--- Start SOURCE ---

Capitol Alert

California committee kills bill aiming to end tax break for corporate landlords

A lender foreclosure sign sits in the front yard of a vacant Sacramento home on Oct. 10, 2010. A bill aims to limit a tax break for owners of more than 50 single-family rental properties.
A lender foreclosure sign sits in the front yard of a vacant Sacramento home on Oct. 10, 2010. A bill aims to limit a tax break for owners of more than 50 single-family rental properties. Sacramento Bee file

A California bill attempting to strip away a tax break for large owners of rental homes died Monday.

Assemblymember Matt Haney, D-San Francisco, said he authored the measure to push back against wealthy investors scooping up and then renting out homes. Critics say that practice raises prices for buyers and hurts the state’s homeownership rate.

“Why are we giving tax breaks to Wall Street landlords, to help them outbid California families who simply want to own their first home?,” Haney said during a news conference Monday morning about Assembly Bill 1611. “It makes no sense, we shouldn’t be doing it and it’s hurting our goals here to increase access to homeownership for Californians.”

The measure would have prevented owners of 50 or more single-family rental properties from using a tax break, which allows for gains from selling a property used for a trade or business to be deferred if a taxpayer acquires another property of a “like-kind.” The state Franchise Tax Board estimated that ending the break would have brought in more than $6 million a year over the next three fiscal years.

But the bill did not make it out of the Assembly Revenue and Taxation Committee. It was killed through a process called the suspense file, where measures die without a public vote or explanation. The committee’s chair Assemblymember Mike Gipson, D-Carson, declined to comment after the hearing.

--- End SOURCE ---
--- Start GIVEN DATA ---

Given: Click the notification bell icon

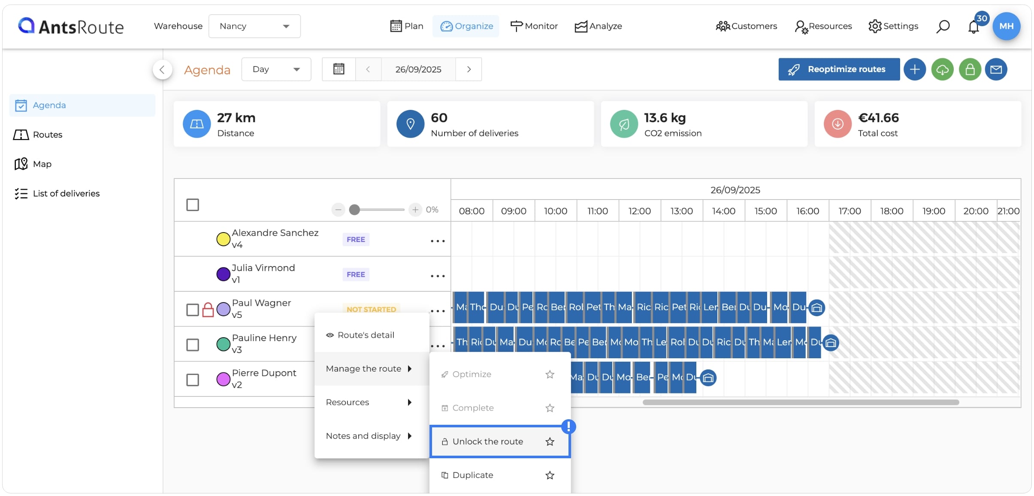Looking at the screenshot, I should (973, 27).

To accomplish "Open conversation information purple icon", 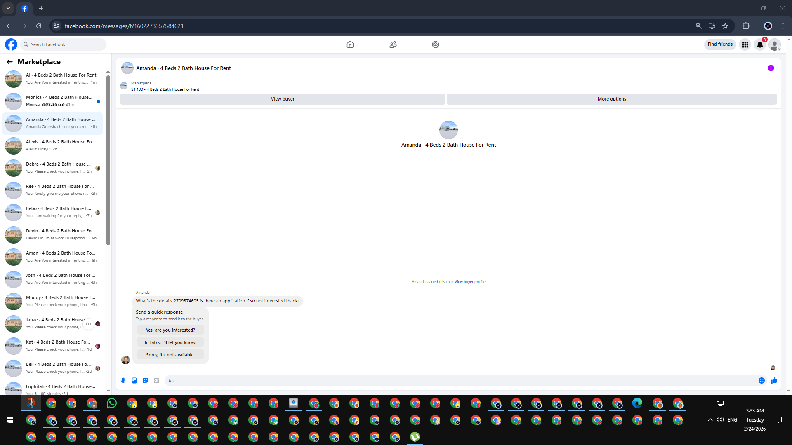I will click(771, 68).
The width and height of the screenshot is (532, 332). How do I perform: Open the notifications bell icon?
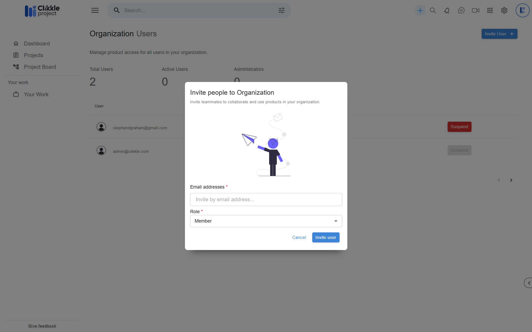(447, 10)
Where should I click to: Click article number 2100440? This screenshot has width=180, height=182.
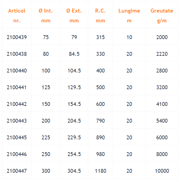coord(17,71)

--- End GIVEN DATA ---

▸ **WHAT IS ASKED**:
1) Summarize the article on the California tax break bill in two sentences.
2) Please convert the lines of the entries into a JSON list of strings, one per line, skipping blank lines and leaving out the pictures. Begin at the line in the entries that has "The width and", and continue through the end of the entries.

▸ **EXERCISE SOLUTIONS**:
1) A bill by Assemblymember Matt Haney that would have stopped owners of 50 or more single-family rental properties from deferring gains on sales when they acquire a like-kind property died Monday. It failed in the Assembly Revenue and Taxation Committee through the suspense file, where measures die without a public vote or explanation.

2)
[
  "The width and height of the screenshot is (532, 332). How do I perform: Open the notifications bell icon?",
  "(447, 10)",
  "Where should I click to: Click article number 2100440? This screenshot has width=180, height=182.",
  "coord(17,71)"
]